It was bound to happen. When I started at Google I quickly wanted to learn about how Gmail, Google Maps, and all the revolutionary front ends that helped make Ajax happen. Closure was the heart of it, and I quickly wanted to see a way to get the knowledge out there. This was years ago now, but the same reasons permeate through. Even at the time there were a ton of great JavaScript libraries. It wasn’t that I wanted Google to come down the mountain like Moses and bless the world “thou shalt use Closure!” However, some smart people had worked for some time refining their use of the browser runtime and Closure was the art and science of that ongoing experiment. Having the world able to at least see the experiment would be a good thing. Other libraries could learn from it.

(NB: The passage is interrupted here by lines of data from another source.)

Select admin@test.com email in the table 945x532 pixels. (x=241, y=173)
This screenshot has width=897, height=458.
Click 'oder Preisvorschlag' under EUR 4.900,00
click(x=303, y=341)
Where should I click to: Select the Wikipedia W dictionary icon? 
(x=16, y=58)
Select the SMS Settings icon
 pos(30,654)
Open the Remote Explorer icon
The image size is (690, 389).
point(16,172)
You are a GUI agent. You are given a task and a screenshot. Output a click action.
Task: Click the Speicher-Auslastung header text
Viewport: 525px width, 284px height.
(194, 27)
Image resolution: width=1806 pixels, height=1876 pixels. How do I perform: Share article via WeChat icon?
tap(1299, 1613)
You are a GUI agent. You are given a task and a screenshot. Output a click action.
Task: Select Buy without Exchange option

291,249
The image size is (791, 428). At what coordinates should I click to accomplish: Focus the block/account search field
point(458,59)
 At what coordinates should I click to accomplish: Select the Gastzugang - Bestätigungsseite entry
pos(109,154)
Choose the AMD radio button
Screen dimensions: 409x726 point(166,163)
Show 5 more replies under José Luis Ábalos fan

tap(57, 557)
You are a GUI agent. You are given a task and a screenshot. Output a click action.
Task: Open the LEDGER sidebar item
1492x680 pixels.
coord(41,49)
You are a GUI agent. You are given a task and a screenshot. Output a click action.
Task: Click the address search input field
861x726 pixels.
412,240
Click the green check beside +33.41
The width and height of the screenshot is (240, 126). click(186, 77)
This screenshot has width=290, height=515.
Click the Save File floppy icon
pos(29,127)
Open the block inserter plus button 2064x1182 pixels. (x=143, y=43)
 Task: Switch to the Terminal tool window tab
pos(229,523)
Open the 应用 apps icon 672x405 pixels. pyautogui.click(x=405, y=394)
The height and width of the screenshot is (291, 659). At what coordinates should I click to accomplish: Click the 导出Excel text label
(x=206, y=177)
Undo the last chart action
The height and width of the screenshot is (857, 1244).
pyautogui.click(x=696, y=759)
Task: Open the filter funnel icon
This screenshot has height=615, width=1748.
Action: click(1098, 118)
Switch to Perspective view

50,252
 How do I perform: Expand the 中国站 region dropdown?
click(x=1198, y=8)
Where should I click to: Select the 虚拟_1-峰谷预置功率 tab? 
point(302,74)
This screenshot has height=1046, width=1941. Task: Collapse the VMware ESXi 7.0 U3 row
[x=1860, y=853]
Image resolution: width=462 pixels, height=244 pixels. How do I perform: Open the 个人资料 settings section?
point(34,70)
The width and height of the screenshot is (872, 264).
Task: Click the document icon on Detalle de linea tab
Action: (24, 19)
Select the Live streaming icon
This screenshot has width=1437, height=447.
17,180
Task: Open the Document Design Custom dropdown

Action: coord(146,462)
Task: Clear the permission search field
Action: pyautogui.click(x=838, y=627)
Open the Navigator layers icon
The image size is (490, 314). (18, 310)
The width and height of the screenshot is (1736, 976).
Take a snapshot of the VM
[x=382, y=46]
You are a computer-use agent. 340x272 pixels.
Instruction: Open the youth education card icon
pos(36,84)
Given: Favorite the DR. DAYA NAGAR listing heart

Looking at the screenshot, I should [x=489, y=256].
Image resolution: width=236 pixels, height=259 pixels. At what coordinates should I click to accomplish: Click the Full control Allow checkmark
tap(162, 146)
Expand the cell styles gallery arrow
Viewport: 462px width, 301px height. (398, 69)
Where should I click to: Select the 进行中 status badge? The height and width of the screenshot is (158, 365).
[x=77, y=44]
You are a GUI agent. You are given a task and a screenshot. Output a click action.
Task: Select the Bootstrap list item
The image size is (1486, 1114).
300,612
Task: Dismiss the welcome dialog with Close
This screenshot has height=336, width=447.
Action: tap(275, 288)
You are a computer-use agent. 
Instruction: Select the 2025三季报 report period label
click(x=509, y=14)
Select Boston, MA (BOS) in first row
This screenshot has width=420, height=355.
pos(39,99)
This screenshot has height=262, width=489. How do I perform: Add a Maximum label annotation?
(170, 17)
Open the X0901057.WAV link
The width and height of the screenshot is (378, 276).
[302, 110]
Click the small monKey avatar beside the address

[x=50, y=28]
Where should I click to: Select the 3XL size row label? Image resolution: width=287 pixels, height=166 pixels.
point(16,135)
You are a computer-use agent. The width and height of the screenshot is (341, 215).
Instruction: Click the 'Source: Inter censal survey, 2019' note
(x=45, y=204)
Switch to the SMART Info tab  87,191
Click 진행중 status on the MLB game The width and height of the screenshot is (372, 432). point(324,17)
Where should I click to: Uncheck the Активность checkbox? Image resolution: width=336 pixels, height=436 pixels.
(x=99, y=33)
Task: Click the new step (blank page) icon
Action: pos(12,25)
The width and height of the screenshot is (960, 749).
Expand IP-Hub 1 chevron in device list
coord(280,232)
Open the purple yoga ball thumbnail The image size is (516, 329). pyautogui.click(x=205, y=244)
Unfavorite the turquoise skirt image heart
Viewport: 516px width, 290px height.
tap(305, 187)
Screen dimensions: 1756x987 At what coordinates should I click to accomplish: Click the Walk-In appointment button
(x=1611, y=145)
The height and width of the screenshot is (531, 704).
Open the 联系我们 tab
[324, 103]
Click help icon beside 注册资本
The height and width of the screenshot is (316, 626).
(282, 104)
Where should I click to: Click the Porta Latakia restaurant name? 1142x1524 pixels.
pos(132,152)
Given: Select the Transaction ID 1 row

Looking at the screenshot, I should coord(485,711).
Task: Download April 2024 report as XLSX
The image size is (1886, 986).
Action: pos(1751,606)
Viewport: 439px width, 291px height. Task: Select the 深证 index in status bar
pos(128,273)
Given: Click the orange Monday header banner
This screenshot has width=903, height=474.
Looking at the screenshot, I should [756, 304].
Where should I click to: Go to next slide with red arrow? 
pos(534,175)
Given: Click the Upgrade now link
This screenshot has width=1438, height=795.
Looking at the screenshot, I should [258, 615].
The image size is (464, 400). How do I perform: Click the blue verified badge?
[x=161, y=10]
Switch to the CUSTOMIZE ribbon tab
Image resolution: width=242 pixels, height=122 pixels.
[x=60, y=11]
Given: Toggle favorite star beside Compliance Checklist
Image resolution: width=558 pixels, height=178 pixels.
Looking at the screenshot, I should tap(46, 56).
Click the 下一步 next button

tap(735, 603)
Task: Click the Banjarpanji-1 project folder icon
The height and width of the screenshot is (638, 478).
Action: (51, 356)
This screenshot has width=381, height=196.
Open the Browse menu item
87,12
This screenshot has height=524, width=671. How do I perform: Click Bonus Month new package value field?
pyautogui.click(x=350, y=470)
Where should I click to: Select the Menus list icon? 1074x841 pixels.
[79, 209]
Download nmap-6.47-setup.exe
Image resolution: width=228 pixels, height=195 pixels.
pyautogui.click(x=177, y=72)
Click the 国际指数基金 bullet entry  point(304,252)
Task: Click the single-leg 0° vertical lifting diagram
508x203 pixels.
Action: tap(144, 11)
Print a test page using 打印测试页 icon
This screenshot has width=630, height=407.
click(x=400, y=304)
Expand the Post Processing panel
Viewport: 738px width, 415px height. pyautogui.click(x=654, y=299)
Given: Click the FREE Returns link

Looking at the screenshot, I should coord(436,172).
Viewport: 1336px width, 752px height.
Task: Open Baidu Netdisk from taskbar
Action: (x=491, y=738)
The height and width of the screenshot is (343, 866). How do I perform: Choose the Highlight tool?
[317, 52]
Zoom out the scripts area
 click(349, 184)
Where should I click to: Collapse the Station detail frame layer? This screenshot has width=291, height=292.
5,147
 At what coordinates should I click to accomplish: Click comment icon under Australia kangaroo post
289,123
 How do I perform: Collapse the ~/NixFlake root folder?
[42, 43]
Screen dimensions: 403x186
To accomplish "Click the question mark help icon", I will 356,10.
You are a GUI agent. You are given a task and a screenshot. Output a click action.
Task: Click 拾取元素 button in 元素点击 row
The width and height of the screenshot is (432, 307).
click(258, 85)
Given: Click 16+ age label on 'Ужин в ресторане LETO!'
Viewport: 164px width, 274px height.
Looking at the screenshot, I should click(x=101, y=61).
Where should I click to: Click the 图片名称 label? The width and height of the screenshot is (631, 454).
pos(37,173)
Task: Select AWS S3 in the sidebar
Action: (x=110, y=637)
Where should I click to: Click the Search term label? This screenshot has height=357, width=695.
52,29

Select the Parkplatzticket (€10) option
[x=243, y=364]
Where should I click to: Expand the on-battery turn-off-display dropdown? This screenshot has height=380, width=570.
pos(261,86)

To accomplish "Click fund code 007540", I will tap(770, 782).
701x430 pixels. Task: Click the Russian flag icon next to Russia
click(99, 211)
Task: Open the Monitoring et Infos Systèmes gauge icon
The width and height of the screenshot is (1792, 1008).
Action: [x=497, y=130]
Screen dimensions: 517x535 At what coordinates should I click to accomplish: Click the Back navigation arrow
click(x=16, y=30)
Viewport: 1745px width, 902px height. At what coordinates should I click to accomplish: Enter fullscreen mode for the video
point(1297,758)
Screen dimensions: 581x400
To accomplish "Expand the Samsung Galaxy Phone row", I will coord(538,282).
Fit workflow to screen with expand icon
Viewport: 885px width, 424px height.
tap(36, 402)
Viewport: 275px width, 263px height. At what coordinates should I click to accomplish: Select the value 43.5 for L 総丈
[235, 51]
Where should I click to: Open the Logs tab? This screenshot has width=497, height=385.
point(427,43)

No one from Google has said that you should, or must use Closure!

I realize that we live in a world of heros or zeroes. There isn’t room for much in between. You are either going to be a X killer, or you are killed by X. There is no time to tell the longer arching tale. Closure came to us late in the game, where folks are often perceived to be in their camps. I love JavaScript because it allows a diverse group of libraries to do what they do best. Developers and designers can find what suits both their personalities and their particular project.

If someone asks me (and they often do) “Which Ajax library should I use?” there isn’t a simple answer. It is nuanced. It is complicated. It is frustrating! How many of you have even changed libraries in a project? It is embarrassing to go back in time and see what happened with Bespin. At various times we had MooTools, Prototype, Dojo, and SproutCore. Is that productive? Obviously no.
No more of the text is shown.